# YAY!!!!  First Mason Jar Filled



## 420NewbieRoyce (Aug 15, 2013)

Well this is my first harvest, it's an unk clone, have some more that is still drying but with what I had dried filled this one mason jar.  Now a month of it sitting in its own stank!


----------



## Locked (Aug 15, 2013)

Congrats...enjoy your hard work.


----------



## LEFTHAND (Aug 15, 2013)

That's the best part other than smoking it 
Looking n smelling in dem jars. Mmm mmmm mm

LH.


----------



## Ruffy (Aug 15, 2013)

looks good, enjoy


----------



## 4u2sm0ke (Aug 16, 2013)

:yay:

Burp that Baby and Love on the next grow...Well Done my friend...Nice Nugs

:bong:


----------



## pcduck (Aug 16, 2013)

congrats :woohoo:


----------



## key2life (Aug 16, 2013)

That's a beautiful thing!  Nice work!


----------



## 420NewbieRoyce (Aug 19, 2013)

Thanks folks, burping it everyday!  Cant wait for the month to end to taste these nuggets.


----------



## The Hemp Goddess (Aug 20, 2013)

How long did you let it dry?  Weren't you just trimming?  Most bud needs to hang for 5-7 days or more.  Make absolutely sure that it is dry enough before you jar it.  It would be heartbreaking to have it mold now.


----------



## Dr. Green Fang (Aug 20, 2013)

I highly recommend a quality Hygrometer in at least 1 or 2 of your jars (if you have multiple) 

If the RH gets above 70%, take it back out and either paper bag / screen for a few hours, then back in the jars. 

I used Hicks "cure by numbers" bit, and the best thing I learned out of that was RH ranges and buying a quality Hygrometer (not those cheap-o's that can float 5% and higher RH difference)

Location data for words and elements
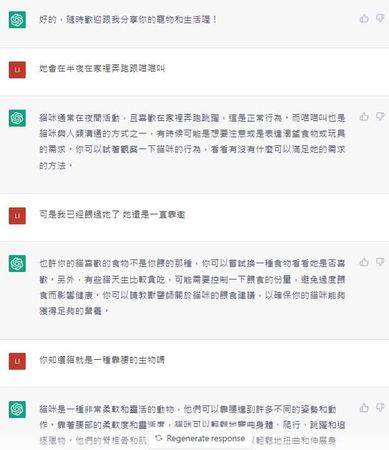Click the ChatGPT avatar beside the food advice reply
Screen dimensions: 389x450
coord(17,263)
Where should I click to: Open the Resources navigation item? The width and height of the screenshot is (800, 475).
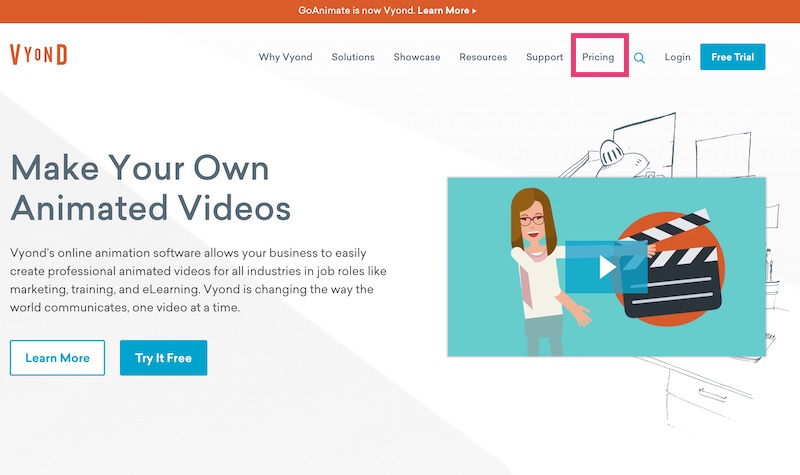pos(483,57)
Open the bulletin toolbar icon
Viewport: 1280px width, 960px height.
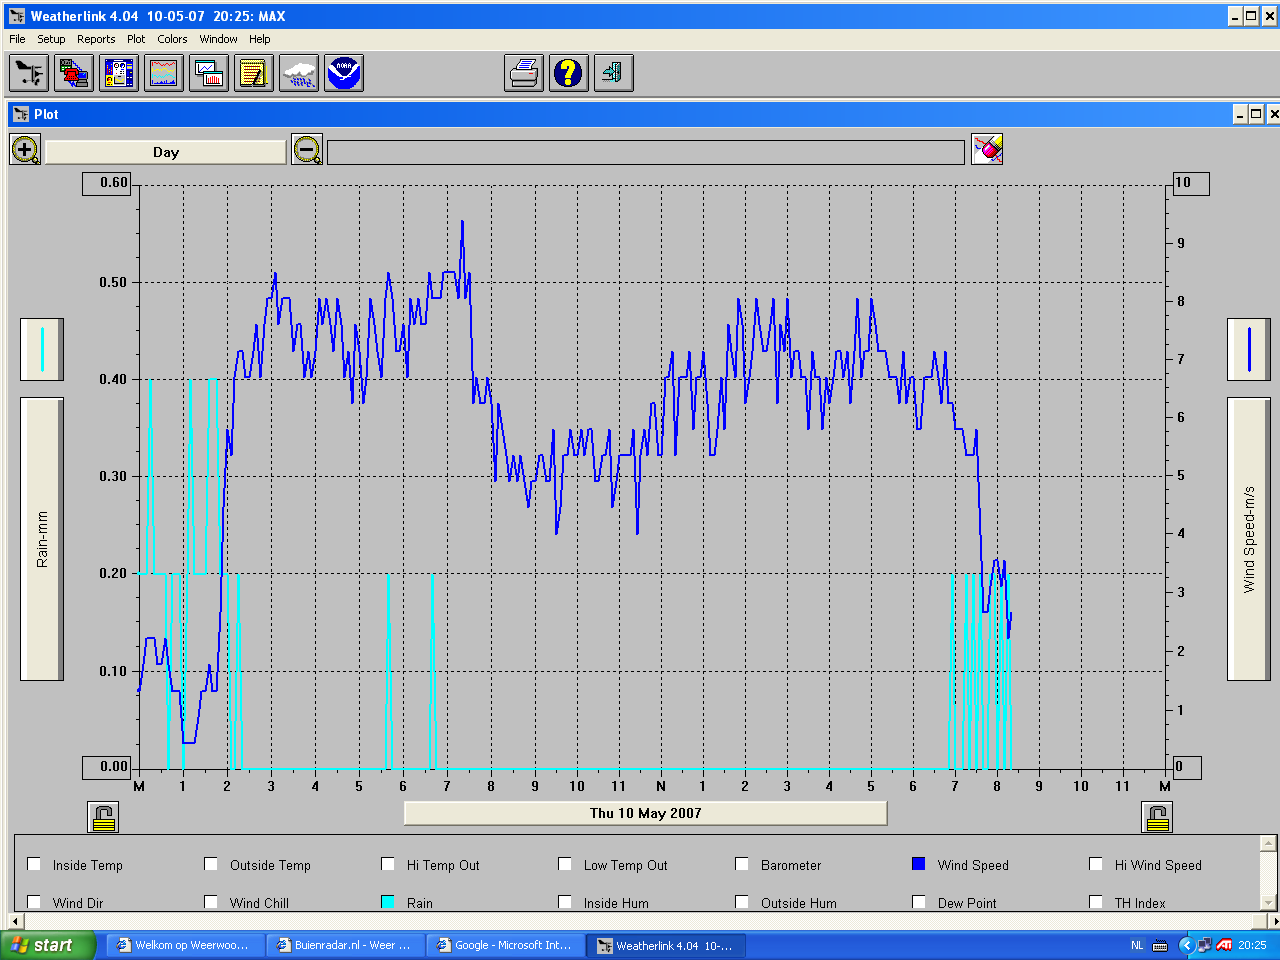click(119, 73)
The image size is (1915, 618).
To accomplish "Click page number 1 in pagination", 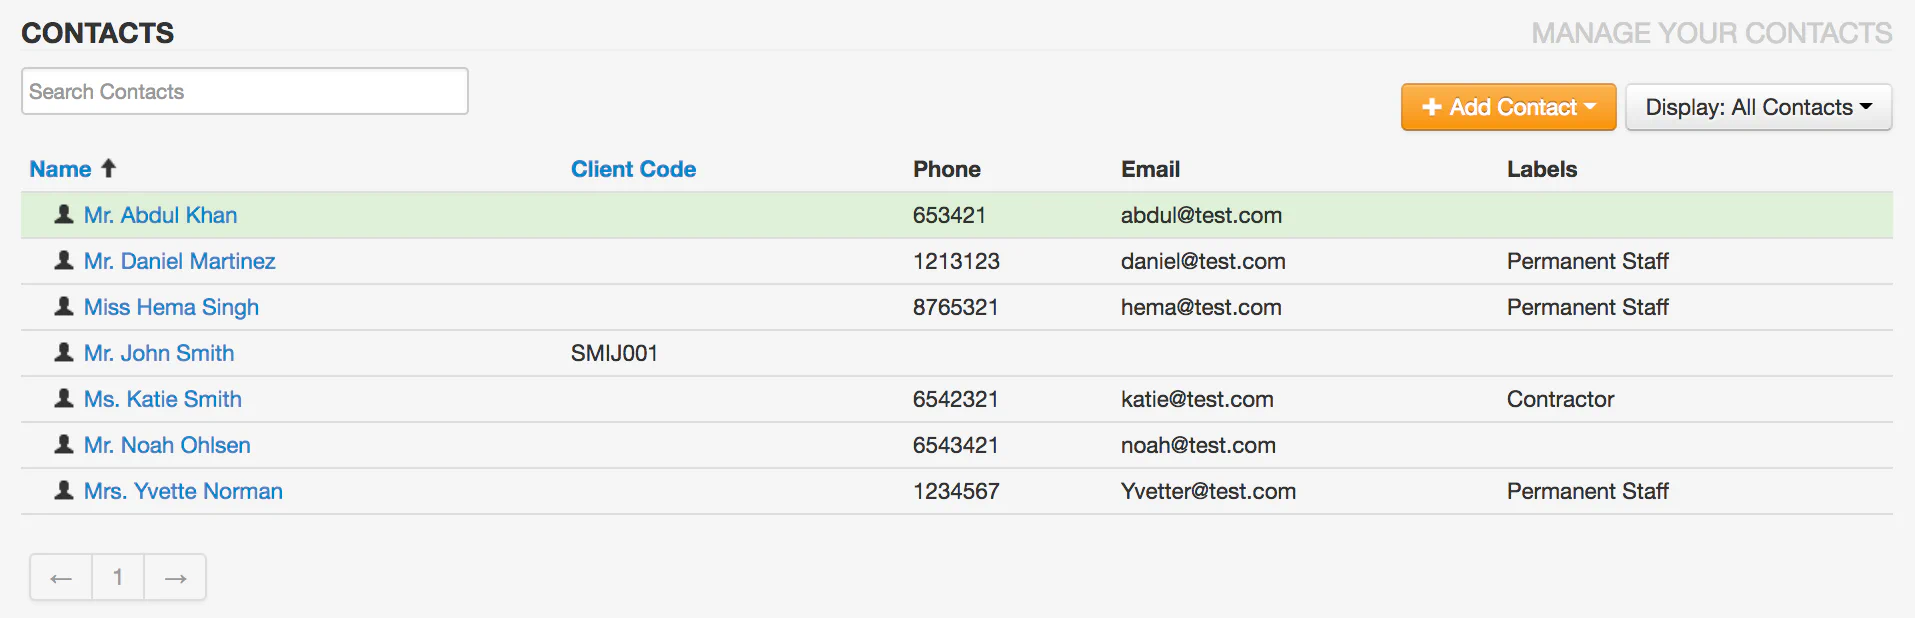I will [117, 577].

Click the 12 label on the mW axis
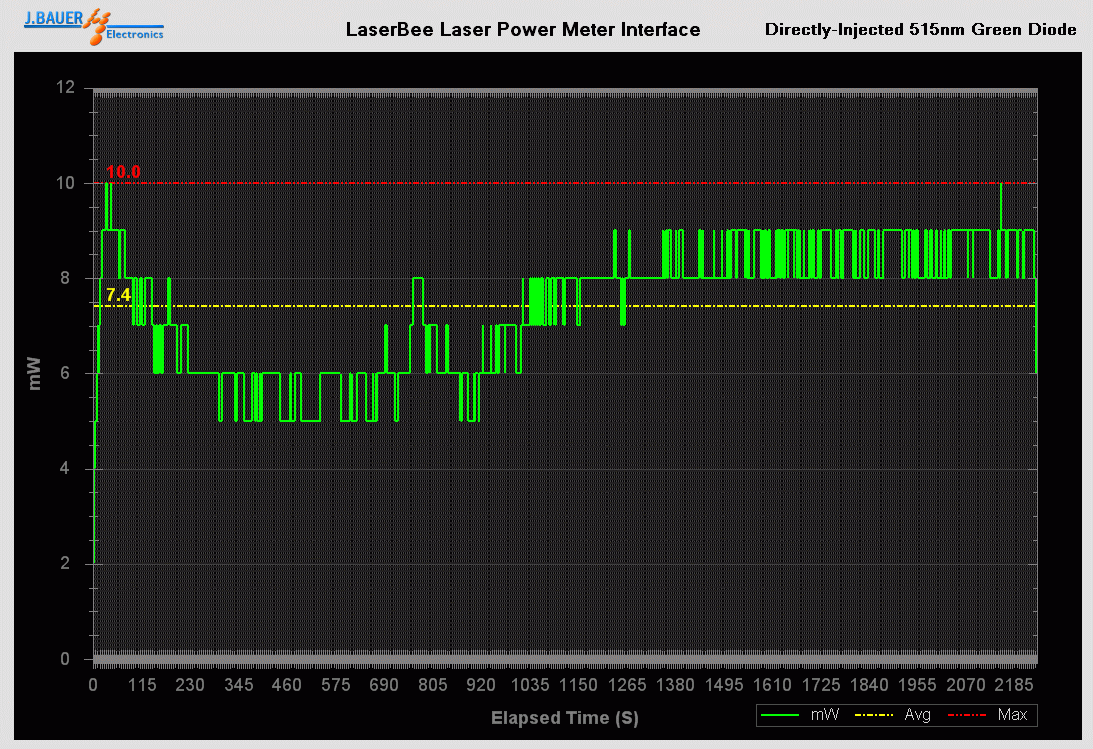click(66, 88)
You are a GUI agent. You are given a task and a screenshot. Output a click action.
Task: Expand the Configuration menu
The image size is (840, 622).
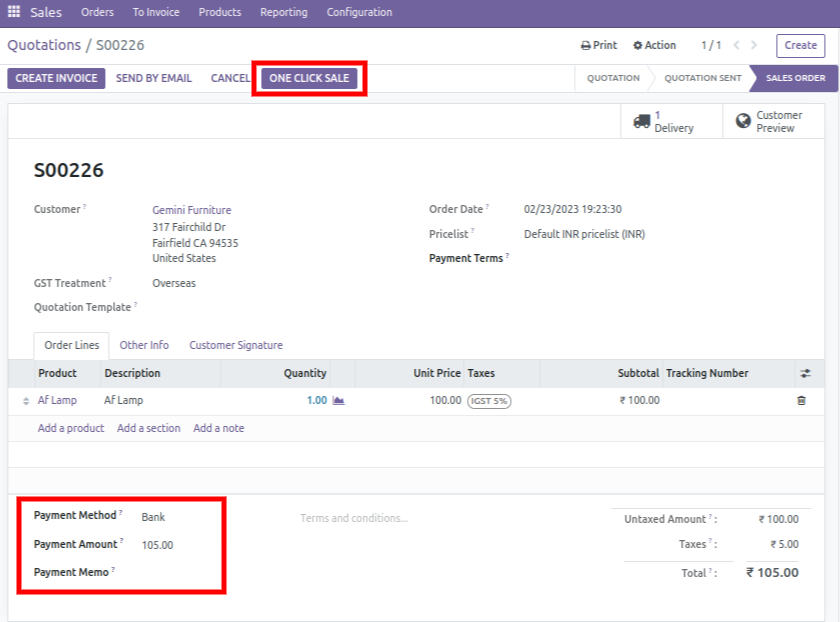pyautogui.click(x=359, y=12)
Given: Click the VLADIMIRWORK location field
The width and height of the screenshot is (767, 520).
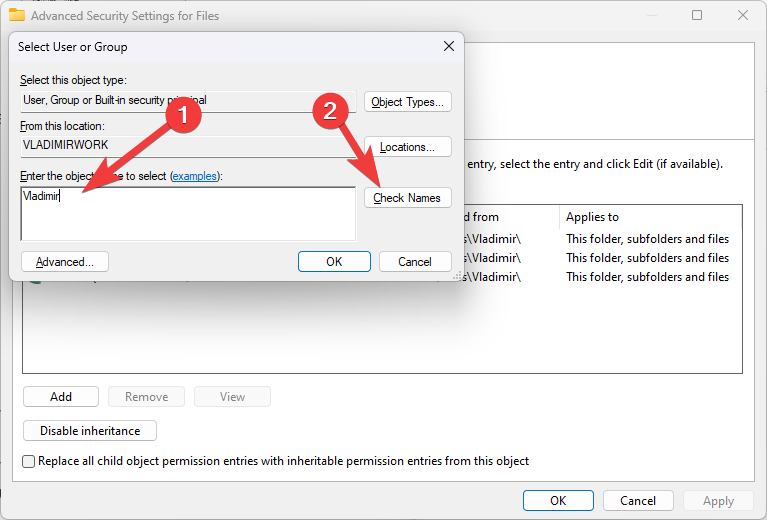Looking at the screenshot, I should tap(185, 145).
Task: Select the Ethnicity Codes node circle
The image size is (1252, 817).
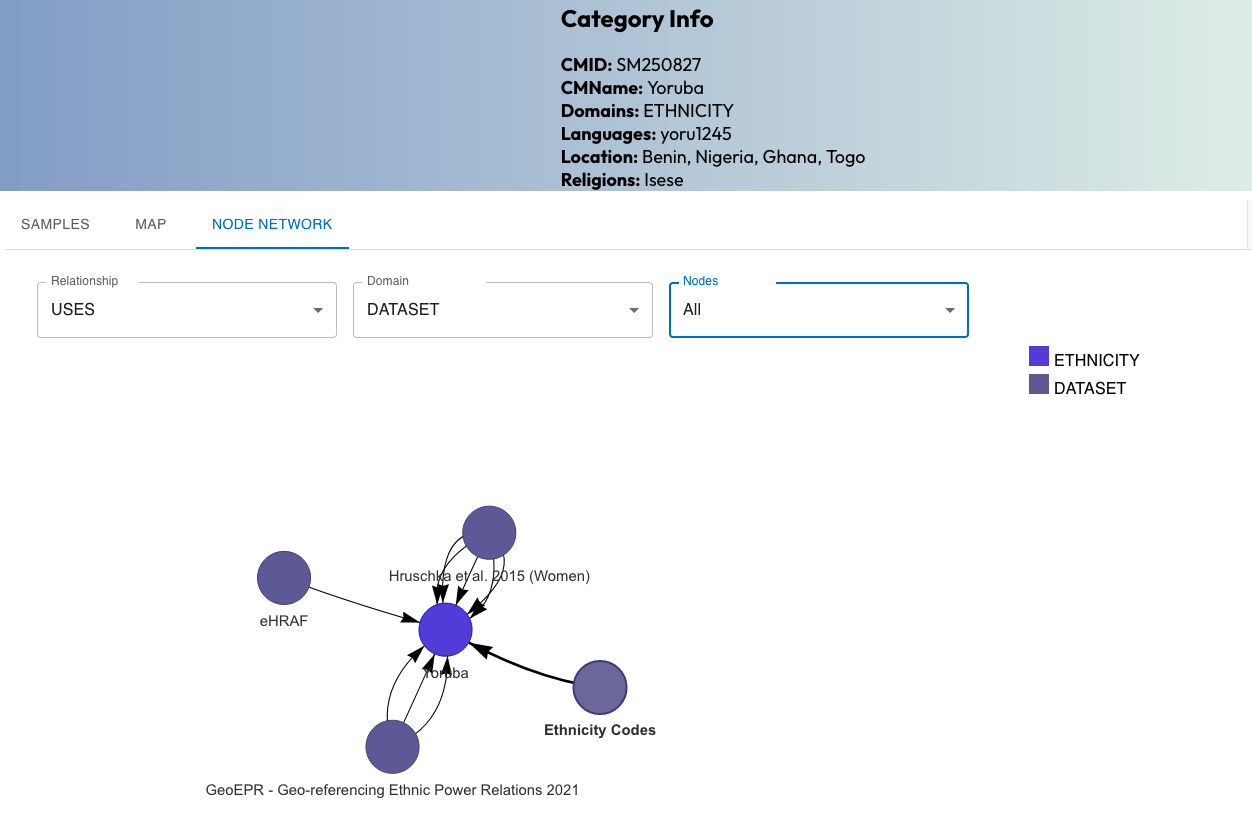Action: tap(600, 688)
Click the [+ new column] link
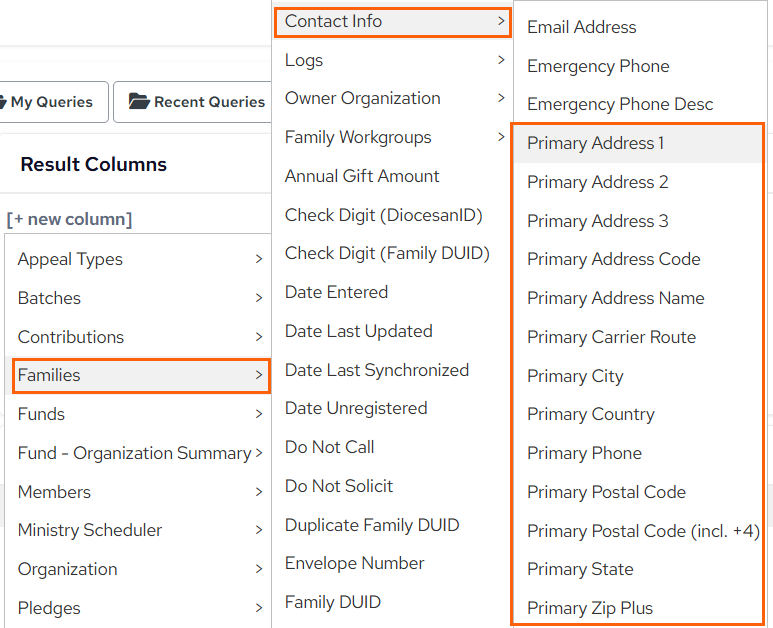Screen dimensions: 773x628 pos(69,219)
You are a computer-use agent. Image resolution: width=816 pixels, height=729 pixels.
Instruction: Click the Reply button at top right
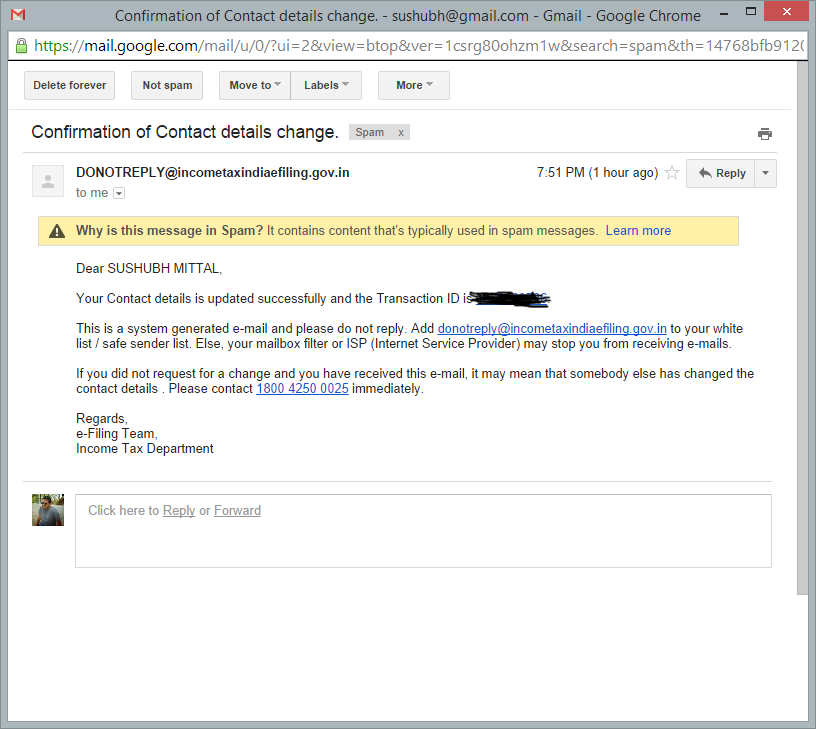(x=721, y=173)
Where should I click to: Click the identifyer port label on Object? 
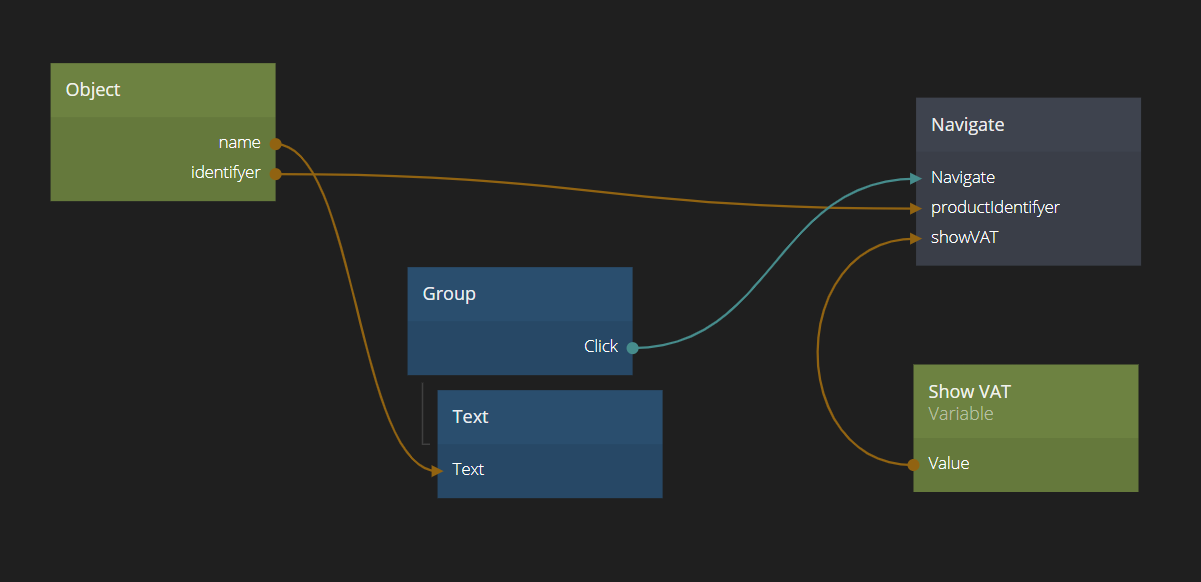[225, 173]
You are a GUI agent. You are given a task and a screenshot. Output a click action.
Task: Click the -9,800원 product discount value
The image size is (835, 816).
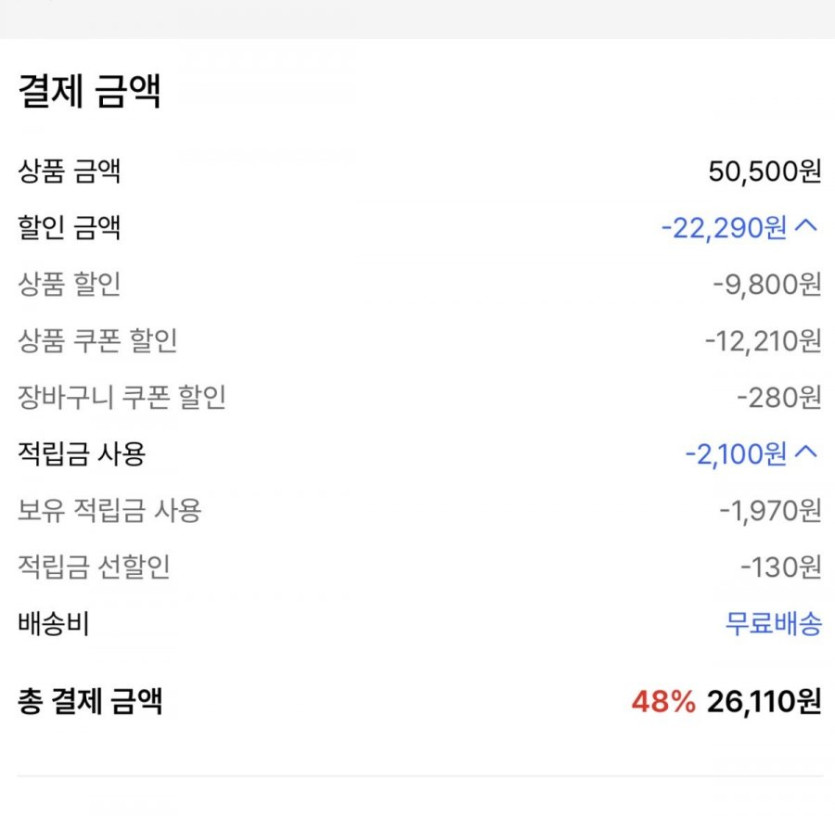pyautogui.click(x=767, y=285)
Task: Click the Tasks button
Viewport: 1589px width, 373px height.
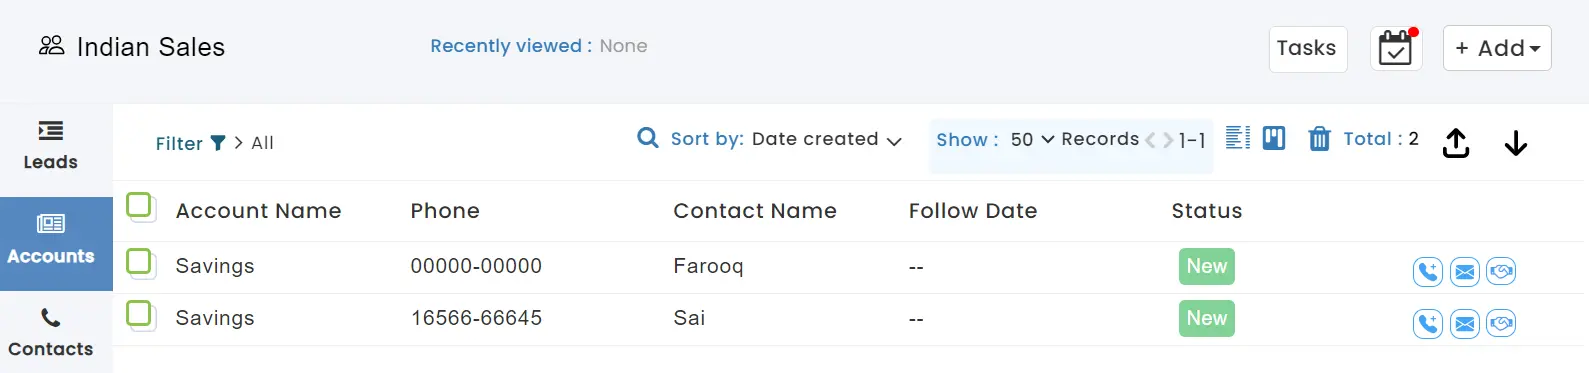Action: [x=1307, y=48]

* Your tasks:
[1] Please write out the part of the mason jar thread that opens with the words containing "## 420NewbieRoyce (Aug 19, 2013)" and closes with "it mold now.".
[2] Resume the mason jar thread, picking up right after its last line.
The listing has nothing to do with the mason jar thread.

* Results in order:
[1]
## 420NewbieRoyce (Aug 19, 2013)

Thanks folks, burping it everyday!  Cant wait for the month to end to taste these nuggets.


----------



## The Hemp Goddess (Aug 20, 2013)

How long did you let it dry?  Weren't you just trimming?  Most bud needs to hang for 5-7 days or more.  Make absolutely sure that it is dry enough before you jar it.  It would be heartbreaking to have it mold now.

[2]
Especially want a hygrometer if you've not waited long enough. Your buds should have a crisp type of sound when you squeeze them.. also when you squeeze them, they should "bounce back" like a piece of memory foam. Also, when you try to snap the stem you start to hear / feel the potential of snapping, without actually clear off snapping. That will be too long of a dry, and you don't take advantage of the entire cure window, which is 70% - 55%. After you drop below 55%, the cure is over... if you get even 1% higher than 70% you really risk mold issues.

Here's a pic of a jar that was 1/2 full, and I put a Hygrometer in. I use the Caliber IV meter, as it's pretty much the best you can get. I got mine for $18 each, and I bought 4 of them. 

http://www.marijuanapassion.com/forum/attachment.php?attachmentid=206655&d=1374284769


----------



## 420NewbieRoyce (Aug 20, 2013)

Well they seemed to be nice and dry before I put them in the jar.  They hung for about 4 days then cut off the branches and was in a paper back for 3.  Been opening the jar everyday.  For a couple of hours (is that to long).  They seem to be doing great.


----------



## MoNoXiDe (Oct 5, 2013)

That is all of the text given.